* _Excerpt to read_
########################################

All these considerations were known to the court a quo. In such
circumstances a court should be slow to undermine
the process of
liquidation unless that consequence is unavoidable.
[10] A brief reference to
the entity, called M & B Co-Operative Limited Partnership in para
7.1 of the liquidators’ particulars
of claim, is necessary.
This entity was, according to the founding affidavit in case no
21098/2002, a vehicle used by Ms Prinsloo
to further the scheme, her
intention being to incorporate it as a co-operative society; that did
not happen and in consequence
it never matured beyond one of the
trading names of the Krion Scheme. Although the deponent describes it
as ‘regtens soos
‘n vennootskap’ and purports to
identify the partners, it is clear that he does not speak from
personal knowledge and
he does not provide any factual basis for his
legal conclusion. It may therefore be accepted simply as one of the
names used by
the corporate entities engaged in the scheme whose
recognition in the order of Hartzenberg J was probably superfluous.
[11]
I think that the answer to the perceived dilemma about the
locus
standi
of the
liquidators lies in the orders made by Hartzenberg J in case no
20198/2002 and the reasons for those orders, as well as the
order
that the same learned judge made in case no 1288/2003.
[12] The order in case no
20198/2002 was in so far as relevant to the present appeal, as
follows:

2.
Dat dit verklaar word dat die boedels van MP Finance Consultants BK
(in likwidasie), Krion Financial Services Bpk (in likwidasie),

Martburt Finansiële Dienste (in voorlopige likwidasie), Madikor
Twintig (Edms) Bpk (in likwidasie) en M & B Koöperasie
Bpk
Vennootskap een entiteit is bekend as
die
MP Finance Group BK, welke saamgevoegde boedel vir alle doeleindes as
‘n gelikwideerde beslote korporasie beskou sal word
en dat
verklaar word dat die besigheid van die verskillende entiteite, die
besigheid van die saamgevoegde beslote korporasie was.
3.
Dat die voormelde gesamentlike boedel van die verskillende entiteite
as een beslote korporasie beredder en beskou sal word vir
doeleindes
van die voorafgaande en sal die feit dat daar aparte entiteite
opgerig is, verontagsaam word.
4.
Dat die voorafgaande nie afbreuk sal doen aan die regte van enige
skuldeiser wat ‘n eis bewys teen enige van die afsonderlike

entiteite hierbo na verwys nie, met dien verstande dat sodanige
skuldeiser se eis slegs ontmoet word uit ‘n bate wat bewys
word
die bate van sodanige afsonderlike entiteit is.
5.
Dat in die geval van Krion Financial Services Bpk (in likwidasie)

########################################

* _Required actions_
1. Answer these questions using the judgment excerpt.
(a) According to the founding affidavit in case no 21098/2002, who used the M & B entity as a vehicle to further the scheme?
(b) What did that person intend to incorporate the entity as?
(c) In the order in case no 20198/2002, by what name is the single entity formed from the listed estates known?
2. Translate this sentence from the judgment excerpt into Spanish: "In such circumstances a court should be slow to undermine the process of liquidation unless that consequence is unavoidable."
3. Write a continuation of the judgment excerpt on the liquidators' standing, starting after the final words of the excerpt.

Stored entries
########################################

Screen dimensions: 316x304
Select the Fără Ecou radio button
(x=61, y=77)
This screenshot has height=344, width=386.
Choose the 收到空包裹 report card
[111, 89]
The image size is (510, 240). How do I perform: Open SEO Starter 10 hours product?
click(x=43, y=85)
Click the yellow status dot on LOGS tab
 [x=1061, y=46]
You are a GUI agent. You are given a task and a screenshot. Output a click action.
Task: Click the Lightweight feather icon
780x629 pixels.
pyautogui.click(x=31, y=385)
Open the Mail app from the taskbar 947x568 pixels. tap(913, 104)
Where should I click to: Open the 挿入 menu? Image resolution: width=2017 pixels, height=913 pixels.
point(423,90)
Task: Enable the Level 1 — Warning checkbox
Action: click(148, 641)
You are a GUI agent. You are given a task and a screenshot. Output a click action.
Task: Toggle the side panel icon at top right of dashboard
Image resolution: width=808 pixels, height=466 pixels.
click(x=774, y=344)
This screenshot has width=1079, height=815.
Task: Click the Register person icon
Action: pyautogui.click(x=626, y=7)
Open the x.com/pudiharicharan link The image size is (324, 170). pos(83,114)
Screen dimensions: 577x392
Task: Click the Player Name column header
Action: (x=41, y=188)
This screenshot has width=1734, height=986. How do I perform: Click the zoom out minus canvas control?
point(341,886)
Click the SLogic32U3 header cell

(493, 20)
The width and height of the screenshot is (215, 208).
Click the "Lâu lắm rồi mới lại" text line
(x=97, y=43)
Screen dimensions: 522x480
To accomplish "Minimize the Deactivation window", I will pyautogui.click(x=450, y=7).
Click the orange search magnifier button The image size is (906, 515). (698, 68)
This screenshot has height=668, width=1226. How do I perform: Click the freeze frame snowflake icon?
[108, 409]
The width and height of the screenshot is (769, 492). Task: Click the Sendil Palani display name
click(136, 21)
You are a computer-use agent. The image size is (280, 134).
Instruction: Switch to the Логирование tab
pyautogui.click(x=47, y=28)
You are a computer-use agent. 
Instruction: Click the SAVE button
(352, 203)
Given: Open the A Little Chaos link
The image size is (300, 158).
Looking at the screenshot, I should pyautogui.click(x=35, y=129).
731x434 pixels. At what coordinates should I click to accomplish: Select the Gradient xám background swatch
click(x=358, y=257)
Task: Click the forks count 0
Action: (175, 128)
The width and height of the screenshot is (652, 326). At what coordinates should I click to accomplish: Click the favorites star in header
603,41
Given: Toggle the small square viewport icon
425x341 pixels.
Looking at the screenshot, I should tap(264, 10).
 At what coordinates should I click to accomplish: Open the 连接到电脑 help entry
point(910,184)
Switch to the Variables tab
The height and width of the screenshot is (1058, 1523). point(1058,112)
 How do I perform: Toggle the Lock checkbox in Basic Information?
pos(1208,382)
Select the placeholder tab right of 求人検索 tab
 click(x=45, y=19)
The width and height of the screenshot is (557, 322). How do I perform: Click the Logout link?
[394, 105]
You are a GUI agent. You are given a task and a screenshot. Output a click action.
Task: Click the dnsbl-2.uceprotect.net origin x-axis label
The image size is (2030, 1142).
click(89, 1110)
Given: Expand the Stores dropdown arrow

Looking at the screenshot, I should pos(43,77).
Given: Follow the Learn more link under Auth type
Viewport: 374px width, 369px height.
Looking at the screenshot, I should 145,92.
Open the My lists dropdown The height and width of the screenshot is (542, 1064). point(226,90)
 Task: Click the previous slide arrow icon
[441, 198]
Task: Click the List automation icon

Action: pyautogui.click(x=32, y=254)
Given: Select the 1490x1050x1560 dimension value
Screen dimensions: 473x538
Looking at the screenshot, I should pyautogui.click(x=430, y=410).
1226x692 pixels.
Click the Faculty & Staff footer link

########################################

* _Results of the exercise_
1.
(a) Ms Prinsloo
(b) A co-operative society
(c) MP Finance Group BK

2. En tales circunstancias, un tribunal debería mostrarse reacio a socavar el proceso de liquidación, a menos que esa consecuencia sea inevitable.

3.
word verklaar dat die bepalings van Artikels 311, 312, 417,
418 en
424 van die Maatskappywet (Wet 61 van 1973) van krag bly, asof
hierdie bevel glad nie gemaak is nie, behalwe dat alle koste
hieraan
verbonde uit die saamgevoegde boedel betaal mag word en dat die
likwidateurs te enige tyd in die toekoms om gegronde redes
mag
aansoek doen aan hierdie hof dat enige ander bepalings van die
Maatskappyewet ook van krag sal wees, of dat hierdie bevel op
enige
gepaste wyse gewysig word om voorsiening te maak vir die meer
effektiewe administrasie van die boedel.
6.
Dat die likwidasie van die saamgevoegde boedel geag word ‘n
aanvang geneem het op 4 Junie 2002.
7.
Dat behalwe vir die voorafgaande uitsonderings word die Applikante
gelas om enige eise wat bewys word teen enige van die gemelde

entiteite te beskou as ‘n eis teen die saamgevoegde boedel.’
[13] The
order in case no 1288/2003 was, also to the extent relevant, and as
amended by this Court, in the
Fourie
matter,
as follows:

1.
It is declared that the investment scheme by Marietjie Prinsloo
(formerly Pelser) during the period 1998 to June 2002 under various

names including MP Finance Consultants CC, Madikor Twintig (Pty) Ltd,
Martburt Financial Services Limited, M & B Ko-operasie
Beperk and
Krion Financial Services Limed (“the investment scheme”)
was at all material times from and after 1 March
1999 insolvent in
that its liabilities exceeded its assets.
2.
All contracts concluded between the investment scheme and investors
in the scheme were illegal and null and void.
3.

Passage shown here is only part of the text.